▶ [Stated exercise 1] Translate this sentence from the passage about Chuck Berry into Spanish: "He tells a story in short sentences."

▶ [Source document]
»»
As a songwriter, Chuck Berry is like the Ernest Hemingway of rock & roll. He gets right to the point. He tells a story in short sentences. You get a great picture in your mind of what's going on, in a very short amount of space, in well-picked words. He was also very smart: He knew that if he was going to break into the mainstream, he had to appeal to white teenagers. Which he did. Everything in those songs is about teenagers. I think he knew he could have had his own success on the R&B charts, but he wanted to get out of there and go big time.
He was also celebrating the music and lifestyle of rock & roll in songs like "Johnny B. Goode" and "School Days" — how anybody could make a guitar sound like the ring of a bell. Anytime you put the words "rock & roll" in a lyric, you have to be careful. But he did it perfectly. "Johnny B. Goode" is probably the most covered song ever. Bar bands, garage bands — everybody plays it. And so many bands play it badly. As much fun as it is to play, it's also easy to destroy it. But it was probably the first Chuck Berry song I learned. It hits people on all levels: lyric, melody, tempo, riff.
It's funny — when my son, Roman, was 12, he came back from his guitar lesson one day and I said, "What song were you learning today?" He said, "We're learning 'Johnny B. Goode.'" That's the essence of the appeal of Chuck Berry. When you're a young guitar player now, you're confronted by all these guys: Eric Clapton, Eddie Van Halen, Jimmy Page. But you can sit down and get your guitar to sound like Chuck Berry in a very short amount of time.
The other thing is, Chuck Berry was a showman: playing the guitar behind his head and between his legs, doing the duckwalk. It's not like you could close your eyes and hear his playing suffer because of it. He was able to do all that stuff and make it look like it was so easy and natural.
««
▶ [Stated exercise 2] Copy the listing below line for line without changing anything, but leave out the pictures.

▶ [Record excerpts]
»»
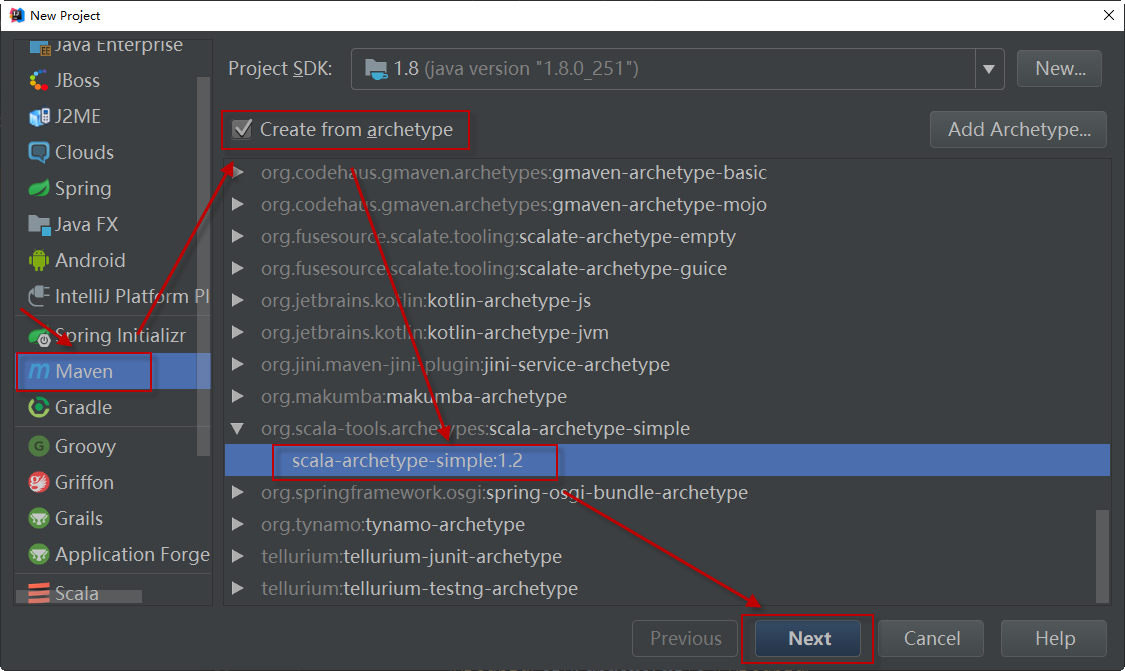The image size is (1125, 671).
Task: Open the Project SDK dropdown arrow
Action: click(x=989, y=69)
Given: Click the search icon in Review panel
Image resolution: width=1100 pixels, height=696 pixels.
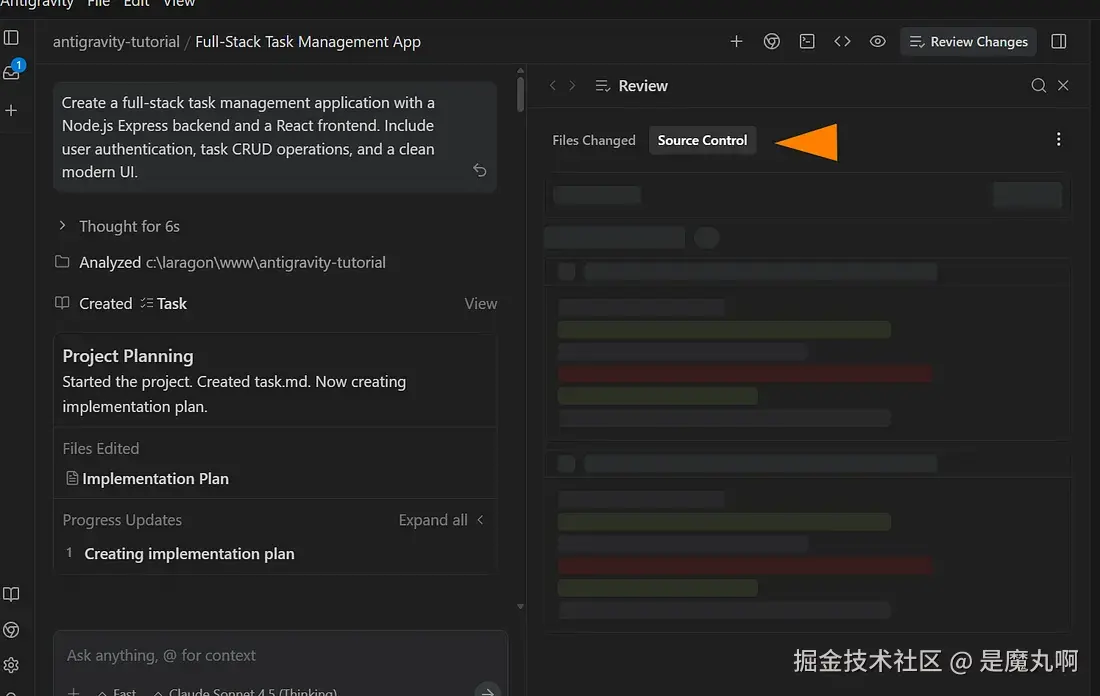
««
▶ [Reply 1] Cuenta una historia en frases cortas.

▶ [Reply 2]
The image size is (1125, 671).
Task: Open the Project SDK dropdown arrow
Action: click(x=989, y=69)
Given: Click the search icon in Review panel
Image resolution: width=1100 pixels, height=696 pixels.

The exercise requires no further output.